-- Opening Marker --

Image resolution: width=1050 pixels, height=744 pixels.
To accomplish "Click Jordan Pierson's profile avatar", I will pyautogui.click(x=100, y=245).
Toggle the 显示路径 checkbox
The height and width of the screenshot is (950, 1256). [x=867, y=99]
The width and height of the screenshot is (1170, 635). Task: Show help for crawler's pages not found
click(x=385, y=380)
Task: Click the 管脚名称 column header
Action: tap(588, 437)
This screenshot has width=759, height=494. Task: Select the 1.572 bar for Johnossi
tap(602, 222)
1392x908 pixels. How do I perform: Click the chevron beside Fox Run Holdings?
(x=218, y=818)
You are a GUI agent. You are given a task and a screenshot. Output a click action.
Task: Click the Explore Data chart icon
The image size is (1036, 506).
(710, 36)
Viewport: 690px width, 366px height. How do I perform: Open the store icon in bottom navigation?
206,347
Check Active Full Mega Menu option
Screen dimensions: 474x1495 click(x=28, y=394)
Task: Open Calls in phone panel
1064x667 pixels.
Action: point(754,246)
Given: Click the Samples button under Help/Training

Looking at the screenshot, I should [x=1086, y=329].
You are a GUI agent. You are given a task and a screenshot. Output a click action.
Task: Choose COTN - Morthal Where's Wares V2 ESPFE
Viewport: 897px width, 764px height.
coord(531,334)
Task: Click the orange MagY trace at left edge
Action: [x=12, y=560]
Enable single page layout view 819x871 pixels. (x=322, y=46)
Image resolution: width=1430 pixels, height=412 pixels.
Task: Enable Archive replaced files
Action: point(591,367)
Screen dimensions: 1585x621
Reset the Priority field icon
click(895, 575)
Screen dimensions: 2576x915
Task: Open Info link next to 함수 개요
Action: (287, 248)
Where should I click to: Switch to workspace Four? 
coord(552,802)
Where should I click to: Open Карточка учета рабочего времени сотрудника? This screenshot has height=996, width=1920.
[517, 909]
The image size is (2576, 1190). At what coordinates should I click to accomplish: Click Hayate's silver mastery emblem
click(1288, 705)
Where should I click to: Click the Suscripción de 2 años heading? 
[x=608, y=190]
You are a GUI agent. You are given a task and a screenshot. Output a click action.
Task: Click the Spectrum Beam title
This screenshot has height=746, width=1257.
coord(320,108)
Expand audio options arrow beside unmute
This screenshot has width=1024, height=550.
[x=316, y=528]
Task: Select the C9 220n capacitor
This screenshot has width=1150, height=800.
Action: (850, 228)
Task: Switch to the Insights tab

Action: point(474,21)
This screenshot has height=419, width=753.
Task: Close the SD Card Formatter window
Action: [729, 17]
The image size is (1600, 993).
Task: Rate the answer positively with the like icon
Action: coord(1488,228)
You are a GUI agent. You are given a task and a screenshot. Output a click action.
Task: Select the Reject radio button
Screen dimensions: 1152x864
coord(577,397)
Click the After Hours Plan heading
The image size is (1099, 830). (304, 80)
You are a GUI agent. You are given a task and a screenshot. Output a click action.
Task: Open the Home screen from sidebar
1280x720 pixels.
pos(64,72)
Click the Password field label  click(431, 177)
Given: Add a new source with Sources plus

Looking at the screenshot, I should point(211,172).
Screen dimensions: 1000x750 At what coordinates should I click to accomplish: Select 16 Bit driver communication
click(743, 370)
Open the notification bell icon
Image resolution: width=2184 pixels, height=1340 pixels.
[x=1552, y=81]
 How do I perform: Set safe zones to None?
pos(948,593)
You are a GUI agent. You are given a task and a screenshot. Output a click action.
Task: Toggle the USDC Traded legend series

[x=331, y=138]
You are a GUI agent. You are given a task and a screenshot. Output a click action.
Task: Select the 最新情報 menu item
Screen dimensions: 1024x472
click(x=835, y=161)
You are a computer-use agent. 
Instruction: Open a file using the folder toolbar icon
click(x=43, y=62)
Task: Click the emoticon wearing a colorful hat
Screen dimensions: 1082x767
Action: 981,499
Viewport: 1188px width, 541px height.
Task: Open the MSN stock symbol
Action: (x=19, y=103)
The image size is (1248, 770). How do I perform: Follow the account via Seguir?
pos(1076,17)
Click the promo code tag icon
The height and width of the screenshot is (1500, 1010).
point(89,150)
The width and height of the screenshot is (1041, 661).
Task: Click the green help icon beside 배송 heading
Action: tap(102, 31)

-- Closing Marker --

▶ **TO DO**
Given the records above, return exactly the lines starting at the line containing "Given: Click the" and ending at the line containing "Task: Choose COTN", including both.

▶ **RESPONSE**
Given: Click the Samples button under Help/Training

Looking at the screenshot, I should [x=1086, y=329].
You are a GUI agent. You are given a task and a screenshot. Output a click action.
Task: Choose COTN - Morthal Where's Wares V2 ESPFE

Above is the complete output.